La souveraineté numérique, une question concrète
La souveraineté numérique n’est pas un concept abstrait : elle se traduit par des décisions très concrètes, dès le départ :
- Où sont hébergées les données ?
- Sous quel cadre juridique ?
- Quelles garanties contractuelles ?
- Quelles capacités d’audit et de contrôle ?
- Quelle réversibilité réelle ?
Avant d’intégrer l’IA, une administration doit connaître ses données, les classifier, structurer leur gouvernance et sécuriser leurs usages. L’intelligence artificielle change l’échelle et la vitesse : elle met immédiatement en lumière les écarts de maturité existants.
Gouvernance et approche métier
Autre point central : raisonner par objectifs publics et besoins métiers, et non par effet d’opportunité technologique.
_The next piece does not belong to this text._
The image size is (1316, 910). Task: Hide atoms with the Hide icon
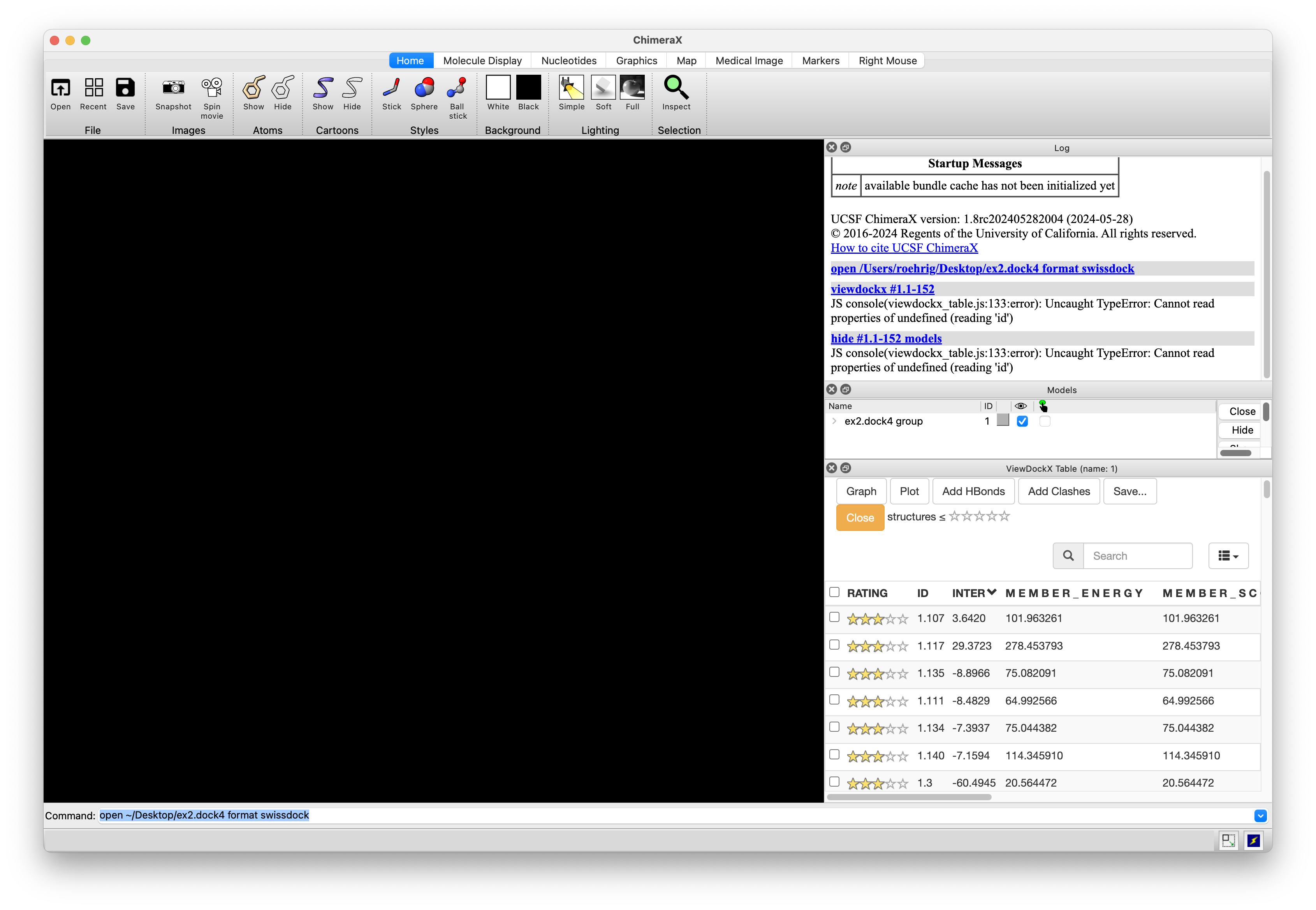tap(283, 88)
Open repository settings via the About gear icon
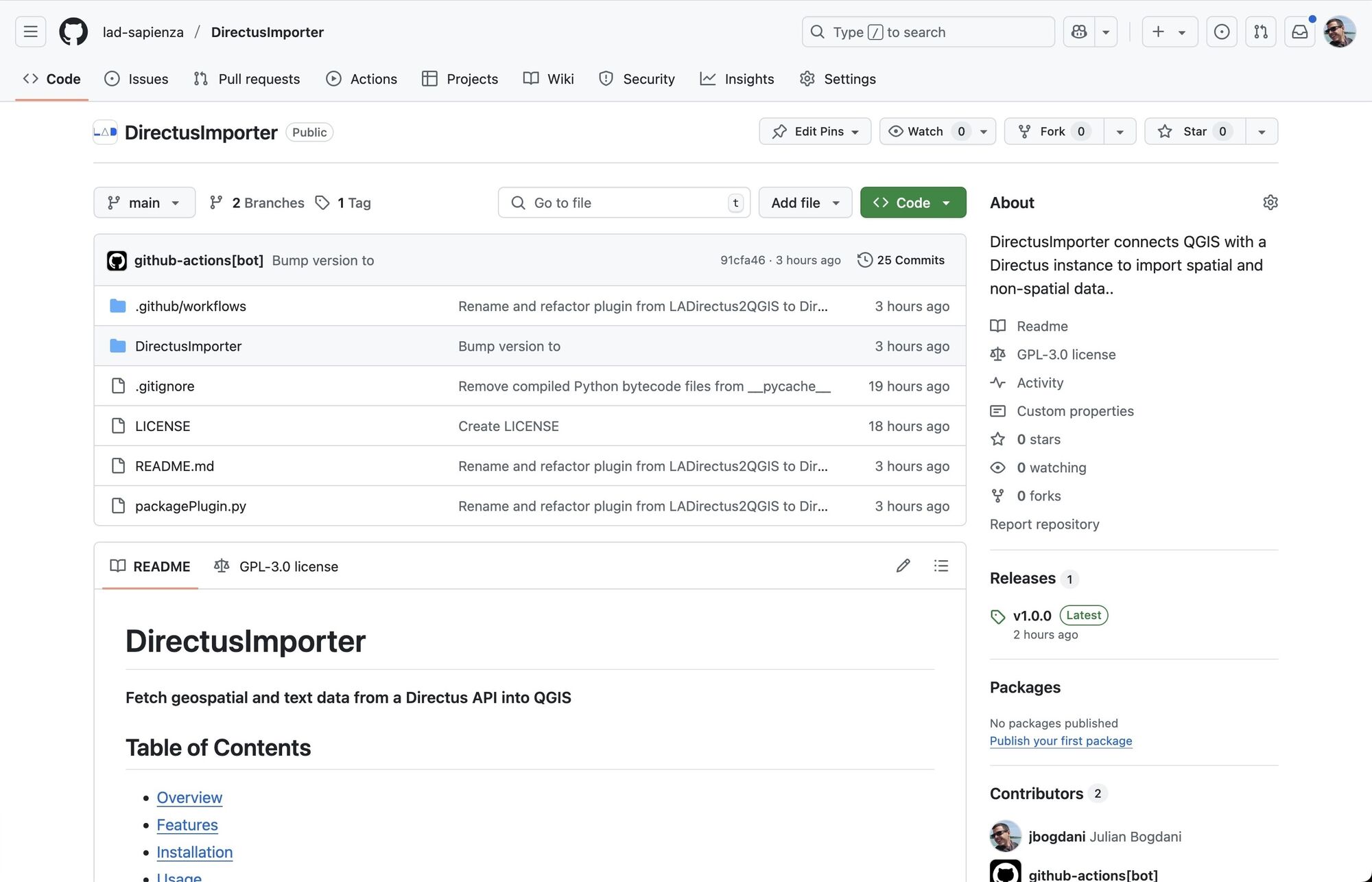1372x882 pixels. [x=1270, y=202]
Cela implique :
- Une gouvernance consolidée
- Une charte IA claire pour les usagers
- Une politique IA formalisée pour les utilisateurs du Système d’information
- Une montée en compétences internes durable
Merci aux intervenants
La richesse de cette table ronde a été rendue possible grâce aux expertises suivantes :
- Constance Nebbula, Vice-Présidente du Conseil Régional des Pays de la Loire en charge du Numérique et de l’Intelligence artificielle, Présidente d’Open Data France
- Christophe TORRISI, Colonel de Gendarmerie Nationale, conseiller aux affaires territoriales et référent intelligence artificielle auprès de la Région de gendarmerie PACA
- Laurent DUBLING, Chief Information Security Officer (CISO) as a service – Infotel
Un remerciement particulier à Farouk Raïs, Délégué La French Tech Côte d’Azur, pour la modération de cette séquence stratégique au service des territoires.
L’IA dans le secteur public se construit sur des bases solides : compréhension des données, gouvernance claire, maîtrise juridique et montée en compétences. Sans ces fondations, il n’y a ni transformation maîtrisée, ni souveraineté numérique.